You could use separate classes for the three states, implementing a common interface, and rather than setting a constant for state, set an instance of one of the classes:

interface IState {
    void draw();
}

class Menu implements IState {
    void draw() {
        // Draw menu
    }
}

class Game implements IState {
    void draw() {
        // Draw game
    }
}

void draw() {
    state.draw();
}

This still isn't ideal (you don't really want drawing code in your state, you want something a bit more separate), but the abstraction is a common one and could be relevant (and it's hard to advise further without knowing more of your architecture).


You are calling some drawing functions in that routine but that doesn't mean
you have to name it draw.

Perhaps this is more appropriate in your case:

// pseudocode
on_game_state function(state)
{
    select (state):
      MENU_STATE:
        draw menu
      GAMEPLAY_STATE:
        draw game
      SCORESCREEN_STATE:
        draw scores
}


Using a statemachine would make this simpler. Each state will have its own set of update and draw functions that are called when it is on top of the state stack. Instead of having one draw function with internal state switches you would have Game_Draw(), Menu_Draw(), HighScoreScreen_Draw() etc.
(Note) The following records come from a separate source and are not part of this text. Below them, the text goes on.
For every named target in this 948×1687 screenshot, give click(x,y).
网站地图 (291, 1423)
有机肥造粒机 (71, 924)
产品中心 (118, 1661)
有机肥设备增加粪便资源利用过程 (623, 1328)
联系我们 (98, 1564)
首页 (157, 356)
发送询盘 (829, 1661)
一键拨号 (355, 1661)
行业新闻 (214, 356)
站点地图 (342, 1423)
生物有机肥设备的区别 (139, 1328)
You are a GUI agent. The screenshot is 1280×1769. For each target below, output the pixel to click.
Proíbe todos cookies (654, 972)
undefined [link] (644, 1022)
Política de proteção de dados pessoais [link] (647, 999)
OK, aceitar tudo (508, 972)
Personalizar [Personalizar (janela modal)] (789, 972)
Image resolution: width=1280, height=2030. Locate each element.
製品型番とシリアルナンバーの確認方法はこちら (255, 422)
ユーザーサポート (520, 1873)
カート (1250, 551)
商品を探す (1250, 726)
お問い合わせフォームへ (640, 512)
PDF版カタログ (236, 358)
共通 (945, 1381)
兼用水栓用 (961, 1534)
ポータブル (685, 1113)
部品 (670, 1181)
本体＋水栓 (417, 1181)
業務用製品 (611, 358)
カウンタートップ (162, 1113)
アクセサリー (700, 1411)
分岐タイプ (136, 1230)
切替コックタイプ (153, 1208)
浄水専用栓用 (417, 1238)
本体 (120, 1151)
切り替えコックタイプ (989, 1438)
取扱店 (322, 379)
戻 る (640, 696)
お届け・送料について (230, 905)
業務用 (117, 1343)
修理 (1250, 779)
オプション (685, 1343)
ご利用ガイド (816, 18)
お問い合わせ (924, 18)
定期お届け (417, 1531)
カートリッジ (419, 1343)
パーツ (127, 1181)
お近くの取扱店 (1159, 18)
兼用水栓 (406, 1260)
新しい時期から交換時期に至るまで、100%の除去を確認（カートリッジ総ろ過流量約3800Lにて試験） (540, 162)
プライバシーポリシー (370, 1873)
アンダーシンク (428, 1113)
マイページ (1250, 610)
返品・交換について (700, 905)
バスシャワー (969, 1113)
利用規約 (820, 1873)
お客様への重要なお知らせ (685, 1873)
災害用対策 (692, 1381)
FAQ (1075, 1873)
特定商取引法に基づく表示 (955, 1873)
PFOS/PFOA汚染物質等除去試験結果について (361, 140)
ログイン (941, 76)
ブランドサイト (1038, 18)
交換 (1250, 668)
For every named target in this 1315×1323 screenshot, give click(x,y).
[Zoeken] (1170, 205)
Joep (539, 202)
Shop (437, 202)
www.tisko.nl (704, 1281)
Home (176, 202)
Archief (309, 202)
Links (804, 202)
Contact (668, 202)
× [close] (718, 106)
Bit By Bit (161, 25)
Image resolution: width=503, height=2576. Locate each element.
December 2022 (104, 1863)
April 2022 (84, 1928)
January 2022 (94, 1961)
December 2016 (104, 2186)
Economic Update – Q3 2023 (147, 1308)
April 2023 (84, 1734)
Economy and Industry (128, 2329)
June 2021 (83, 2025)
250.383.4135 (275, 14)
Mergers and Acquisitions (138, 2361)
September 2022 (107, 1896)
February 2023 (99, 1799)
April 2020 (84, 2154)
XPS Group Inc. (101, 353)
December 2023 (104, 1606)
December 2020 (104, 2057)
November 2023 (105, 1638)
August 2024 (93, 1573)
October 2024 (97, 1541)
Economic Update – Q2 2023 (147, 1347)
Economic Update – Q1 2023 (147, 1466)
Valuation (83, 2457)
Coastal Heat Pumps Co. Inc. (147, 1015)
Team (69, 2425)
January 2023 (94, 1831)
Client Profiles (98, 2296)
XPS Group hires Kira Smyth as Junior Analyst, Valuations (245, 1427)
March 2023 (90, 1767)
Similarly your update functions could be separated out.

static void StateMachine_DrawTopState()
{
   switch(stateMachine_topState)
   {
       case STATE_GAMEPLAY:
       {
           Gameplay_Draw();
       }
       break;
       case STATE_MENU:
       {
           Menu_Draw();
       }
       break;
   }
}


Similar to Andrew Aylett's answer and assuming an object-oriented language, perhaps you could do something like:

Interface IState {
    void init();
    void update();
    void draw();
}

class GameplayScene implements IState {
    void init() {
        // initialize gameplay
    }
    void update() {
        // update game logic
    }
    void draw() {
        // draw game
    }
}

class MenuScene implements IState {
    void init() {
        // initialize menu
    }
    void update() {
        // update menu logic
    }
    void draw() {
        // draw menu
    }
}

class ScoresScene etc...

class TitleScene etc...

// Somewhere else, probably in the Game class
void Main() {
    // Init game
    Scene currentScene = new TitleScene;
    while (Scene != null) {
        Scene.init();
        Scene.update();
        Scene.draw();
    }
    // Exit game
}

You would also need to think about how to handle transition between scenes. You could have each scene class have a member variable called something like nextScene and the main function queries it at the start of the loop to switch to the proper scene.

If you don't have the luxury of using an object-oriented programming language (like C++, Java, C#, Python, etc.), both Colin's and Nick D's answers might help, although I'd try to have the switch statement in one place (say one big game_update function) to allow adding new states by making a change in one place. Alternatively, you could build on the Colin's state machine design to make something more generic and that doesn't explicitly require a hard-coded switch statement. (although to be honest I can't think of a good way to do it at the moment)


It is absolutely not ok to put game logic in a draw function.

However, if it makes your life easier in this specific case, it's ok anyway.

You can always change it later if it becomes a mess.


Yes it's fine, game programmers are allowed to bend the rules for performance gains. The view and the model of a game world are quite often one and the same thing to avoid latency created by decoupling the view and the model.

There's no reason why you can't make the menu and highscores objects part of your game world, it's been done before in quite a few games.